I’m often asked about the trends that are shaping the insurance industry. So it was fascinating to read a report from consulting firm Deloitte, ‘The four trends that will define insurance in 2020’, based on a survey of more than 200 insurance executives in the EMEA region.
Are the trends relevant to us in South Africa? 100%. If anything, I think they show that we’re up there with the best of them.
New world, new customers, new solutions
This is spot on. The insurance industry has long been ripe for disruption – and it’s all driven by customers, who want a better way of doing insurance. Old products and old approaches just don’t cut it anymore. As the report says: ‘Customers are the disruptive force in the insurance industry.’
A different roadmap for growth
I loved this sentence in the report: ‘The traditional approach of selling protective products is nowhere near enough for the insurer of the future.’ In other words: if you’re happy with single-digit growth, keep selling the same-old, same-old. If you’re looking for 40% growth a year in a tough market, you’ve got to get innovative with your products, be almost evangelical with providing customers the slickest experience possible, and get super-clinical with managing risks.
The negotiating table beckons
According to Deloitte, organic growth will not be enough in a highly competitive market. The key for incumbents is to forge alliances with innovative start-ups – and importantly, the trend is towards alliances that don’t just build core markets and product sets, but offer access to technologies that enable improvements within the industry. This is already happening in the SA market. Watch this space.

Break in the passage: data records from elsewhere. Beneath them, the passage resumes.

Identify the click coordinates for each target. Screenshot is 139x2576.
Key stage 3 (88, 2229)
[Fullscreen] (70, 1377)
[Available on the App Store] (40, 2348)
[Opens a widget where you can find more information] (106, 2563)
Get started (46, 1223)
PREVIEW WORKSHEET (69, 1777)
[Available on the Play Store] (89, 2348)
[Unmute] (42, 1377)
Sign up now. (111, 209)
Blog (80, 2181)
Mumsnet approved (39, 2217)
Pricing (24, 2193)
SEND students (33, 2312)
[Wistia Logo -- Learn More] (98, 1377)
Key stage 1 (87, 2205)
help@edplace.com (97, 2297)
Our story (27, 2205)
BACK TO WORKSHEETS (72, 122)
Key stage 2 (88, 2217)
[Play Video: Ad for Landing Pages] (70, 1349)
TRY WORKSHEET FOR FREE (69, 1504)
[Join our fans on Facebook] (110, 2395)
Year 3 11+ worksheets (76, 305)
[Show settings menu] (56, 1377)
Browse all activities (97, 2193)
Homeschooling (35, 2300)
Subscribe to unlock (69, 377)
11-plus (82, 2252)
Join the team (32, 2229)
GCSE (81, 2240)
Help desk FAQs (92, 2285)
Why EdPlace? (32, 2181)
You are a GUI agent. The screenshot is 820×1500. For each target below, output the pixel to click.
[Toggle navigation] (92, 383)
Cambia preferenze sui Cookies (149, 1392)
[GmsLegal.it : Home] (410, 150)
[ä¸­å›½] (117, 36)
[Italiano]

Digital disruption – practical not theoretical
So how can insurers use technologies such as analytics, blockchain and cloud to their advantage? 95% of respondents in the Deloitte survey said they see an increase in data analytics in the next three years. For me, if you’re not already well on your way to being a data company that happens to do insurance, you may be too late. The key: use technology to enable real-world benefits that matter. Like better customer experience, and better risk management. That’s the difference.